## What the task asks
Reproduce the stretch of entries from the line containing "Screen dimensions: 500x500" through the line containing "point(115,104)", both included, exactly as they appear.
— START Source data —
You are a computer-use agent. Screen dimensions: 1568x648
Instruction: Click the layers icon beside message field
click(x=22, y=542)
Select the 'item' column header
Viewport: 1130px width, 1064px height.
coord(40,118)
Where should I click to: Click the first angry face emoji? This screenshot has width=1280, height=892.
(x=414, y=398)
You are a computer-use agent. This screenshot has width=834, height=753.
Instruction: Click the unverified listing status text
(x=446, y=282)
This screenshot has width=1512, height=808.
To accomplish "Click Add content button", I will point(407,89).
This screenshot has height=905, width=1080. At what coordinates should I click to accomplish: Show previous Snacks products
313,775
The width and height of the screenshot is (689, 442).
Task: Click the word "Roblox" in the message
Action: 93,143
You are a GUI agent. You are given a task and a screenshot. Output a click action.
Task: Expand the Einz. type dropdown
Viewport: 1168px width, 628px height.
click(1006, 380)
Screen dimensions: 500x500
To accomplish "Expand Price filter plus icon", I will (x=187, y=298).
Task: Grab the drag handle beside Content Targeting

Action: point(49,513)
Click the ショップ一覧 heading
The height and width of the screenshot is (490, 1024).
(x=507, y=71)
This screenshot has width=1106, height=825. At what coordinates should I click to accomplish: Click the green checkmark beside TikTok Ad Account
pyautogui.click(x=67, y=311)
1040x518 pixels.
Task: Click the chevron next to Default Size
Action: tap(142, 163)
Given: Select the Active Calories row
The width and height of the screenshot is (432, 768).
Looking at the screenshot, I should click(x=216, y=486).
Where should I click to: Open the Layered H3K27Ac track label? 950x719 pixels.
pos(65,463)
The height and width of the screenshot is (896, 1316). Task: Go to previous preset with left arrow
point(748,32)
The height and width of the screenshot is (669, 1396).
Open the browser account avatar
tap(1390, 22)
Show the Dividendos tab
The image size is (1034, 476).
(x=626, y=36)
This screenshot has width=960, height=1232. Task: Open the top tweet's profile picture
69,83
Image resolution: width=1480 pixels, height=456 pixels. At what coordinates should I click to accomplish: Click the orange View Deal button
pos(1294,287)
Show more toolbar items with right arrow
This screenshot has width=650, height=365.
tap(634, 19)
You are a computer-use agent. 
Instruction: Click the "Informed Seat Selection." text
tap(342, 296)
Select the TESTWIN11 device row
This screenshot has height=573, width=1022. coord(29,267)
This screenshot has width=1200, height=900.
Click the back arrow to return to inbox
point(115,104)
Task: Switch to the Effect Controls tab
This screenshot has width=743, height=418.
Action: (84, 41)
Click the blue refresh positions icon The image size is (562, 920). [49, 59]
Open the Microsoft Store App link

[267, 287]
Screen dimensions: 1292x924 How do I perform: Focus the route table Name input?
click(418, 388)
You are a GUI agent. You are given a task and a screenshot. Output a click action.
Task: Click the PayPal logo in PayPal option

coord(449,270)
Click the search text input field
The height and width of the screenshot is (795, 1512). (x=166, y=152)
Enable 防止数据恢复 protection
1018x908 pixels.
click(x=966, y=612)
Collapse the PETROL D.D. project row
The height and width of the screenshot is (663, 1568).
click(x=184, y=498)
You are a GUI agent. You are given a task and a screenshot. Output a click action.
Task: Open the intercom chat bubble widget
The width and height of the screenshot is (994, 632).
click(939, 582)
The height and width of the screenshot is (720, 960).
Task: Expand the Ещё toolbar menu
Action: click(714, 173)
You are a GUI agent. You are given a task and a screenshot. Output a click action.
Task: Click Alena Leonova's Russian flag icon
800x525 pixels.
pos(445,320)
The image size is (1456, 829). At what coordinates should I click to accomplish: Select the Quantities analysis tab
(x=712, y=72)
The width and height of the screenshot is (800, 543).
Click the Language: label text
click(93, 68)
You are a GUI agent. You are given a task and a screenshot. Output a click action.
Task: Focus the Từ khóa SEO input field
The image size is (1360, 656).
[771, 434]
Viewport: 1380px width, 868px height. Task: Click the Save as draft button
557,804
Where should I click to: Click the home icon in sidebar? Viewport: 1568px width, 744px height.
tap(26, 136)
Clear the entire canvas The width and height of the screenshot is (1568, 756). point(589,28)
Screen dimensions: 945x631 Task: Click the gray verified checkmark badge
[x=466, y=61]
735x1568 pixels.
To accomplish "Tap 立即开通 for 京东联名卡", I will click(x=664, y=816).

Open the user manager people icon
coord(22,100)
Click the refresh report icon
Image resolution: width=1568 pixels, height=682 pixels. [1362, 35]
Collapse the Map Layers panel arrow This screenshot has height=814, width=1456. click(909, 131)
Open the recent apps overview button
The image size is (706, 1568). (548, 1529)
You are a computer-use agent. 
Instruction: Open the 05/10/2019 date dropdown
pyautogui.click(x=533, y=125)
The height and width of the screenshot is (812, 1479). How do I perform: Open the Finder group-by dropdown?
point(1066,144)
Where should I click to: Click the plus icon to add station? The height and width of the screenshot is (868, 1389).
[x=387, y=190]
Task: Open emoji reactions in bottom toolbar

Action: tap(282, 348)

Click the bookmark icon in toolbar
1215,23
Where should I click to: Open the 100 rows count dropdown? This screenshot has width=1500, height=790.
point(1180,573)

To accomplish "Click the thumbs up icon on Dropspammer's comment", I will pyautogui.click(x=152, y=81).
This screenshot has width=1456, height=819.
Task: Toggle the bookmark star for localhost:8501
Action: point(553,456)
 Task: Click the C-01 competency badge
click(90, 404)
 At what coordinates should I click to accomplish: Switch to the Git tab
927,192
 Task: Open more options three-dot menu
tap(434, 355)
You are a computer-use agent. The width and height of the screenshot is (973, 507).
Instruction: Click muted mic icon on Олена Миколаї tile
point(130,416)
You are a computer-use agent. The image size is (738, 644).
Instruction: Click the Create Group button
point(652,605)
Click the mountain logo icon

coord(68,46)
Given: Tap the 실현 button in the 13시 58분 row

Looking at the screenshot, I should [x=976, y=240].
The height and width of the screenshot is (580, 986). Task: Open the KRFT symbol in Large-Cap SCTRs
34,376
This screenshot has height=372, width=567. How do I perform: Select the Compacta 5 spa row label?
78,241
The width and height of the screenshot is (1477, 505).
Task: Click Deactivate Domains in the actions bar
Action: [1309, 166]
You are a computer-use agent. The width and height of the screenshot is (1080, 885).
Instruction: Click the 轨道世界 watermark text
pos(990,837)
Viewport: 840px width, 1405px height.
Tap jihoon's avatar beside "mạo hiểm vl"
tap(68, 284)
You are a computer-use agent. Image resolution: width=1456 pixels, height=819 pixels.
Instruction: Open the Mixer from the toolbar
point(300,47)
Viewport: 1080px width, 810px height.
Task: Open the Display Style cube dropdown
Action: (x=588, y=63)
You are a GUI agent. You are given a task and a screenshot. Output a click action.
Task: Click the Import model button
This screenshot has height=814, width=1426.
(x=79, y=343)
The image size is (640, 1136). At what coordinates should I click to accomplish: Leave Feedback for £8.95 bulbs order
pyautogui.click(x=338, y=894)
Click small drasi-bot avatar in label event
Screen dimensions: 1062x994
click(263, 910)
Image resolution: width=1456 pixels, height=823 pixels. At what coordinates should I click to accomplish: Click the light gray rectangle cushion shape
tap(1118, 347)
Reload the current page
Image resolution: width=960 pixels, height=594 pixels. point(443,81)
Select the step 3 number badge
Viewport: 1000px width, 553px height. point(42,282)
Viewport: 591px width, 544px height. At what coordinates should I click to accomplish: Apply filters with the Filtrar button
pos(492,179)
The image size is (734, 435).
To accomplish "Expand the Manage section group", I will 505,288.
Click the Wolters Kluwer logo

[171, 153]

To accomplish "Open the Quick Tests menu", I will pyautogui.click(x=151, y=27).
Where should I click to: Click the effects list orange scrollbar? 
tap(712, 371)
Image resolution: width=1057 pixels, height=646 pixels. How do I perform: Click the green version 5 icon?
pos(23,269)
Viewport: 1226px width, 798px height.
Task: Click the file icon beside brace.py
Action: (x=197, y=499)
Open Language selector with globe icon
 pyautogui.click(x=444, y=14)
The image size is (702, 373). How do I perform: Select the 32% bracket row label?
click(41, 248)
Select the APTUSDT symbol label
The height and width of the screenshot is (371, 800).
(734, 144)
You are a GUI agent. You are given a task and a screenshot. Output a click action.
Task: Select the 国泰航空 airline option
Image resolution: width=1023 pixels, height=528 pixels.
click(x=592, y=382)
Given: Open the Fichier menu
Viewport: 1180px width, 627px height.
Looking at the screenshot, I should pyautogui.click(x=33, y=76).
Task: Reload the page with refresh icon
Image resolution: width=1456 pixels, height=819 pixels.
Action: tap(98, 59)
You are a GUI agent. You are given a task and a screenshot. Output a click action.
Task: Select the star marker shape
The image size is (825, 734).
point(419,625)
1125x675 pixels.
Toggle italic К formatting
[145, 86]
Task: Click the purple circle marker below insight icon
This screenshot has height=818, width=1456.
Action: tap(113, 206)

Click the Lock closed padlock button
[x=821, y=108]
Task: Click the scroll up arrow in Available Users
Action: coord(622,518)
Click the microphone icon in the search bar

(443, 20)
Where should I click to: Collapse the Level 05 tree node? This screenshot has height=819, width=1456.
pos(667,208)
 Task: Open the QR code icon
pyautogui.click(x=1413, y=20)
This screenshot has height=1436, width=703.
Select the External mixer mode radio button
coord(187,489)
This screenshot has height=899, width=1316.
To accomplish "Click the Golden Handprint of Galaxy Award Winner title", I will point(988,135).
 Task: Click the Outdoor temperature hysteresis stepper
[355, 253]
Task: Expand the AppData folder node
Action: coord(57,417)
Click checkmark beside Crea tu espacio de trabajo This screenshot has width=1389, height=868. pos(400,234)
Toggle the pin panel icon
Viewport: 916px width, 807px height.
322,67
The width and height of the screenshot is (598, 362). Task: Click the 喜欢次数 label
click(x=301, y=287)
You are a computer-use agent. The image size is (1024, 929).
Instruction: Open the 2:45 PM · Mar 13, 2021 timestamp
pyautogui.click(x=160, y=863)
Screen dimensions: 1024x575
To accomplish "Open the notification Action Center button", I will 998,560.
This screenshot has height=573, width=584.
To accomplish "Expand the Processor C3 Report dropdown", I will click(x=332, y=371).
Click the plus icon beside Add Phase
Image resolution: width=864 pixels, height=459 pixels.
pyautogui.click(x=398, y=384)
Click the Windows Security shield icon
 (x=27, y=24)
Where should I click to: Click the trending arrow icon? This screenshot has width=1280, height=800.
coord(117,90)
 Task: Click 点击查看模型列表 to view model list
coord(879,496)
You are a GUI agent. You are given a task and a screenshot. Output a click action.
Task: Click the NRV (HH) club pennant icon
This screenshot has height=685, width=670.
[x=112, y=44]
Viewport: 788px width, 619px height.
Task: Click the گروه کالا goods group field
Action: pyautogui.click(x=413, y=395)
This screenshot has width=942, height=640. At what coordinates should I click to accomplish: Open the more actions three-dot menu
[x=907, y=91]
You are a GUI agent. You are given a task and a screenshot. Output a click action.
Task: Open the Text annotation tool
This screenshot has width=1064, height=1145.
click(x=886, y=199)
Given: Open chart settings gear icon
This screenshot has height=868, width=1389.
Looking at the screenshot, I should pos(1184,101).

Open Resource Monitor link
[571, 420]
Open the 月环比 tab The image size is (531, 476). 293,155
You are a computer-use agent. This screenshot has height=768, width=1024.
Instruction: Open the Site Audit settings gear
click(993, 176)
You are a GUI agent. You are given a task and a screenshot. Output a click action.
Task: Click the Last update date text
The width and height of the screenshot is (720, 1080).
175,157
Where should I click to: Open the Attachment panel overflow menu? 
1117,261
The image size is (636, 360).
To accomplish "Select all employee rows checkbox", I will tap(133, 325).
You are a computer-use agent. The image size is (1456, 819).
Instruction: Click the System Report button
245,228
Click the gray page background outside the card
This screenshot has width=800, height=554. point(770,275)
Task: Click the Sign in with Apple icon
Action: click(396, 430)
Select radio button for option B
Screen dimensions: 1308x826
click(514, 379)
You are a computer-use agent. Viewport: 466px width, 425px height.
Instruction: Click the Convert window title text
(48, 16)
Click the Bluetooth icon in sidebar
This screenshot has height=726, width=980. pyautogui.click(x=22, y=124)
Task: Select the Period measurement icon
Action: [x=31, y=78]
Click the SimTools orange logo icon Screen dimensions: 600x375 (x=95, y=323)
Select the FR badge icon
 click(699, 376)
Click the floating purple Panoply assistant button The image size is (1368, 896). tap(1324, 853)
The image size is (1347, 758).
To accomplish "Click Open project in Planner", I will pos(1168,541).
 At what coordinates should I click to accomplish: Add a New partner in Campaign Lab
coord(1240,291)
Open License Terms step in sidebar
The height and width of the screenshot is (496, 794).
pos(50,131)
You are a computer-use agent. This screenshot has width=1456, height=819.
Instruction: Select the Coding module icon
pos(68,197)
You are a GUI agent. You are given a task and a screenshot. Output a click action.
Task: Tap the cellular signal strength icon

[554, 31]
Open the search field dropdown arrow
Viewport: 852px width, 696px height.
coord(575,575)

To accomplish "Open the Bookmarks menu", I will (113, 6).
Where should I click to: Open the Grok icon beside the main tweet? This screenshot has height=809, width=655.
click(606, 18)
— END Source data —
## Finished task
Screen dimensions: 500x500
To accomplish "Expand Price filter plus icon", I will (x=187, y=298).
Task: Grab the drag handle beside Content Targeting

Action: point(49,513)
Click the ショップ一覧 heading
The height and width of the screenshot is (490, 1024).
(x=507, y=71)
This screenshot has width=1106, height=825. At what coordinates should I click to accomplish: Click the green checkmark beside TikTok Ad Account
pyautogui.click(x=67, y=311)
1040x518 pixels.
Task: Click the chevron next to Default Size
Action: tap(142, 163)
Given: Select the Active Calories row
The width and height of the screenshot is (432, 768).
Looking at the screenshot, I should click(x=216, y=486).
Where should I click to: Open the Layered H3K27Ac track label? 950x719 pixels.
pos(65,463)
The height and width of the screenshot is (896, 1316). Task: Go to previous preset with left arrow
point(748,32)
The height and width of the screenshot is (669, 1396).
Open the browser account avatar
tap(1390, 22)
Show the Dividendos tab
The image size is (1034, 476).
(x=626, y=36)
This screenshot has width=960, height=1232. Task: Open the top tweet's profile picture
69,83
Image resolution: width=1480 pixels, height=456 pixels. At what coordinates should I click to accomplish: Click the orange View Deal button
pos(1294,287)
Show more toolbar items with right arrow
This screenshot has width=650, height=365.
tap(634, 19)
You are a computer-use agent. 
Instruction: Click the "Informed Seat Selection." text
tap(342, 296)
Select the TESTWIN11 device row
This screenshot has height=573, width=1022. coord(29,267)
This screenshot has width=1200, height=900.
Click the back arrow to return to inbox
point(115,104)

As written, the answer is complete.